I just learned from @bgamari of a new GHC bug that shows that -g can actually change the generated code and thus potentially make things slower:

that being said, I do know that currently enabling -g does change compilation
I'm pretty sure that the change doesn't compromise correctness but it's not clear to me whether it affects performance
https://ghc.haskell.org/trac/ghc/ticket/15960
I have not investigated further
but the reduction in the join point count is concerning
and I have fixed cases in the past where source notes definitely inhibited optimisation

In the face of this, I'll change this to enableDwarf = false by default until the bug is fixed upstream.

But I'd really like to have this built by Hydra as well.

Can anybody instruct me how to achive that?

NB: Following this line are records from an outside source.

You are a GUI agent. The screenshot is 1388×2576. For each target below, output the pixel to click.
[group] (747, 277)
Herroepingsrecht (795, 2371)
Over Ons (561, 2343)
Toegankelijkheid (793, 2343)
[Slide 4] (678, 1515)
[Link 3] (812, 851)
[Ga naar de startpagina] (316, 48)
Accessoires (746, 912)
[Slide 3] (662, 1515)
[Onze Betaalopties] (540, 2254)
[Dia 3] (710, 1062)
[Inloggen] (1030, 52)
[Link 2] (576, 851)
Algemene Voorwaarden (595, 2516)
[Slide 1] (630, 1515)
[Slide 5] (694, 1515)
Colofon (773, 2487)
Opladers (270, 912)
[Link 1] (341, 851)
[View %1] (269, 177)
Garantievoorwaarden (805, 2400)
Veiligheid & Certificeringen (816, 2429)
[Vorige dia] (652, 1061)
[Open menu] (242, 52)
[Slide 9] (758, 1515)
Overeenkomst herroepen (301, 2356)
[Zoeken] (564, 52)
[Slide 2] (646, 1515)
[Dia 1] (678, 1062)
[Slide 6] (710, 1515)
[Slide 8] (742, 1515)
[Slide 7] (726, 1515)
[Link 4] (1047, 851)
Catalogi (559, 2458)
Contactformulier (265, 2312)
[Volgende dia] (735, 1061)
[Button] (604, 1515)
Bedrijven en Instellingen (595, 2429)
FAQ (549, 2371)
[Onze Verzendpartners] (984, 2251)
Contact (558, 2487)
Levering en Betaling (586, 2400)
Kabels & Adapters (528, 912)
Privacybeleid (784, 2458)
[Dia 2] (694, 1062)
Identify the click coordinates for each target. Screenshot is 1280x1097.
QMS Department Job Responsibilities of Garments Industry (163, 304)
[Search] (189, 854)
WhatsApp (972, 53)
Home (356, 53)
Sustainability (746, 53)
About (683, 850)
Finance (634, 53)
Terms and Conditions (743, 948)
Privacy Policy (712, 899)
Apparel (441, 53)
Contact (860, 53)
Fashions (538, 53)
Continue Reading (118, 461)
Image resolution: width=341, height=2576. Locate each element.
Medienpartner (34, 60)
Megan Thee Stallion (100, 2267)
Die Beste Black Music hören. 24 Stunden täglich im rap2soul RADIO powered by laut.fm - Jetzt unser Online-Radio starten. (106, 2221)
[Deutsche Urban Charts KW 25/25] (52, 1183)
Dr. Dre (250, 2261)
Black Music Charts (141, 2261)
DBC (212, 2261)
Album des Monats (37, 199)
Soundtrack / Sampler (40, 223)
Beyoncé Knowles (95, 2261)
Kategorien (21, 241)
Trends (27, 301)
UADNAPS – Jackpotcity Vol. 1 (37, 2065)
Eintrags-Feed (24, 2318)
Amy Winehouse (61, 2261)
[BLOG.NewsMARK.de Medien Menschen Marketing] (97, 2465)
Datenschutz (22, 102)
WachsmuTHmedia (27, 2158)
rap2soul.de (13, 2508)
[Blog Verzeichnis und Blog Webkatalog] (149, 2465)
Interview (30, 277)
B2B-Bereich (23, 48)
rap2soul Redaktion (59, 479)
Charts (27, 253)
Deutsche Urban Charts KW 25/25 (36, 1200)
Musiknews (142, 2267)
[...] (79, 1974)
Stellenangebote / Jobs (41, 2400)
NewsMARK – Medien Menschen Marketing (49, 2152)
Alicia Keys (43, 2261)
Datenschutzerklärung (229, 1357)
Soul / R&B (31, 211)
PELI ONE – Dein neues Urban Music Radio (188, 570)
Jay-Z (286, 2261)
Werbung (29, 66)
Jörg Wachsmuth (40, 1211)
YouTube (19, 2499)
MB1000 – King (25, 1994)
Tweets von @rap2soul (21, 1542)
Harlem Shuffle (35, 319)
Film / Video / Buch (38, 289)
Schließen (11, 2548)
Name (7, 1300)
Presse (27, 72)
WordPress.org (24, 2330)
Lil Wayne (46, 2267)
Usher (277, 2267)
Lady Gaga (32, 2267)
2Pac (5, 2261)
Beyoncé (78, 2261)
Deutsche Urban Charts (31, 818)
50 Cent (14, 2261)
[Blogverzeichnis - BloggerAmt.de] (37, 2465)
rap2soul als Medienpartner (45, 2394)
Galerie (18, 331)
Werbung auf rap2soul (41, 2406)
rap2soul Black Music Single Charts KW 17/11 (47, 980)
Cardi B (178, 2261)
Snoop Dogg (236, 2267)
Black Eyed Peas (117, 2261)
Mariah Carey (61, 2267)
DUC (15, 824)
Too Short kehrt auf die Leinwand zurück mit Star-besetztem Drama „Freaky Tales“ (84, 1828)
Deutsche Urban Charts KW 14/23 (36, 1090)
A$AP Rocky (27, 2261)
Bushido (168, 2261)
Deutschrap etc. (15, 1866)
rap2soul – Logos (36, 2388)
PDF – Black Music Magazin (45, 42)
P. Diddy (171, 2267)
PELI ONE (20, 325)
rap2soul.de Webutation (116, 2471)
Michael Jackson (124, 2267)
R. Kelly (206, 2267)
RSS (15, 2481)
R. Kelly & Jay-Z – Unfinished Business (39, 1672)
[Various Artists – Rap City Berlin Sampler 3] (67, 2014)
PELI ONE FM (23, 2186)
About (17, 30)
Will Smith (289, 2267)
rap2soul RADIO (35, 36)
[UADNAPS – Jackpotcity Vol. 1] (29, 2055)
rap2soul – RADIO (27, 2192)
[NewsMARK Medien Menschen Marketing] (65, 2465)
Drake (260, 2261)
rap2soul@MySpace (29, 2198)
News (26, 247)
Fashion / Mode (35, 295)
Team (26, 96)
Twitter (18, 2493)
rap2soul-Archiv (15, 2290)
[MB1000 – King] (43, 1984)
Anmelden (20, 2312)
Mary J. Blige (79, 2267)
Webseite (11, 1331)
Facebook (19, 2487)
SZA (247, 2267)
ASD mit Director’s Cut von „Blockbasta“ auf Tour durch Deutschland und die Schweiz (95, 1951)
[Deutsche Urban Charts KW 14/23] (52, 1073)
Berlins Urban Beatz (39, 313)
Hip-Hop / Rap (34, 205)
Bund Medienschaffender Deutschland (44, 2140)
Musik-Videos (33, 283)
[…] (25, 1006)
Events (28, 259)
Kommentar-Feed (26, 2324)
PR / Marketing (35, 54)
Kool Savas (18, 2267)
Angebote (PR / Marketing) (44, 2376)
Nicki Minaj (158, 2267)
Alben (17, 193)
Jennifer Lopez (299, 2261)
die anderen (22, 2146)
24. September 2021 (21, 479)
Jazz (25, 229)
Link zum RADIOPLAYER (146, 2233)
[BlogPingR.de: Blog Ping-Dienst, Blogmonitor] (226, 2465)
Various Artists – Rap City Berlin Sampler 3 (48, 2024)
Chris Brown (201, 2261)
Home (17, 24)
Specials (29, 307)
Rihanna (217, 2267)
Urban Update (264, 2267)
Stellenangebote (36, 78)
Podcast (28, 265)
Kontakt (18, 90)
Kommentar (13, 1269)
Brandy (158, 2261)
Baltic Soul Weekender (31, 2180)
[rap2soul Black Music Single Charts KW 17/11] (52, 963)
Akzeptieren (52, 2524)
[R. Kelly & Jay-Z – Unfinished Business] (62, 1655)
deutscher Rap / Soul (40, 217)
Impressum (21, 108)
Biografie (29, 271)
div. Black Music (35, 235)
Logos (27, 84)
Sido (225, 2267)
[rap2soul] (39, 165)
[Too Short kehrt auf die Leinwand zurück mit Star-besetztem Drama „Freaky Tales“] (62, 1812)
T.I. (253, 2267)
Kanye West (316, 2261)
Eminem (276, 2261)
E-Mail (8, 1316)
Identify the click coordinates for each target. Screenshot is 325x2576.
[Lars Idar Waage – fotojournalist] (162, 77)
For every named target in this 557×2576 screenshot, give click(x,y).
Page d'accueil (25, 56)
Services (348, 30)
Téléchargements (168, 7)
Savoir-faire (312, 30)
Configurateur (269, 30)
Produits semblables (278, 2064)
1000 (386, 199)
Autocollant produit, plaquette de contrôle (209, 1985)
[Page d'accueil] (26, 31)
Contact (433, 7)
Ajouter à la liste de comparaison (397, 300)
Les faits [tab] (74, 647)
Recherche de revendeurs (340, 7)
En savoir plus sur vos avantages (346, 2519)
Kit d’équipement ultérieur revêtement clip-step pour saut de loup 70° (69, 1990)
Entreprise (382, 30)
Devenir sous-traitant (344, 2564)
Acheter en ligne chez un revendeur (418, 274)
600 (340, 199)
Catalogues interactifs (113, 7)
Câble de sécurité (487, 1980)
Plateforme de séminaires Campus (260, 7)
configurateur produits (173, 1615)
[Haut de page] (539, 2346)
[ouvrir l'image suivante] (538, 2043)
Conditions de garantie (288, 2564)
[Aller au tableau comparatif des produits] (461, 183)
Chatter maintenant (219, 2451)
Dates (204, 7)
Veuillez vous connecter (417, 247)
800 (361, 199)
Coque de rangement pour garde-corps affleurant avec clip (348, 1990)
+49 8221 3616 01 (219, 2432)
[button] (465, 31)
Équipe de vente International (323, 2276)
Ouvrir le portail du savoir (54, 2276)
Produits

@nh2 nh2 changed the title ghc: Add enableDwarf flag, on by default. ghc: Add enableDwarf flag, off by default. Dec 15, 2018
@nh2 nh2 force-pushed the ghc-dwarf-staging branch 2 times, most recently from 47a4d99 to 9b1b37e Compare December 16, 2018 01:32
@nh2
Copy link
Contributor Author

nh2 commented Dec 16, 2018

After having added the forgotten GhcLibHcOpts = -g3 and GhcRtsHcOpts = -g3 entries, I get this error when building GHC 8.2.2 with nix's 8.2.2-binary:

/build/ghc1518_0/ghc_4.s: Assembler messages:

/build/ghc1518_0/ghc_4.s:1719:0: error:
     Error: invalid operands (.debug_frame and .note.GNU-stack sections) for `-'
     |
1719 |         .uleb128 1f-.-1
     | ^

@nh2
Copy link
Contributor Author

nh2 commented Dec 16, 2018

I get this error

@bgamari said:

IIRC it's a binutils bug
but we worked around it in 8.4.3
indeed it looks like it's fixed upstream: https://sourceware.org/bugzilla/show_bug.cgi?id=23040
but the fix hasn't made it into a release yet

nh2:

ah. Does "worked around" mean "in the GHC tree"? If yes, I could just skip building dwarf for 8.2.2

@bgamari:

yes
as of 8.4.3 we produce assembler that binutils will accept despite the bug

I think the issue is https://ghc.haskell.org/trac/ghc/ticket/15068

@nh2
Copy link
Contributor Author

nh2 commented Dec 16, 2018

Hmm, I got the assembler error even when building /nix/store/62qbyv9d40kzaz6mn9v28q5l7m35gng5-ghc-8.5.20180118.drv.

It looks like I only get it on ghc/head.nix which is currently at 8.5.20180118 - surprisingly old

, version ? "8.5.20180118"
. Probably too old.

8.4.4 and the 8.6.* releases all built.

@nh2
Copy link
Contributor Author

nh2 commented Dec 16, 2018

Here are some numbers for binary sizes:

For the Haskell hello application built on this branch with NIX_PATH=nixpkgs=. nix-build -E 'with (import <nixpkgs> {}); haskell.packages.dwarf.ghc844.hello'.

I've checked the presence of debugging symbols using objdump -Wi /nix/store/x1l9gjvk5jhdn9rf6cvbryilqz22ij7l-hello-1.0.0.2/bin/hello.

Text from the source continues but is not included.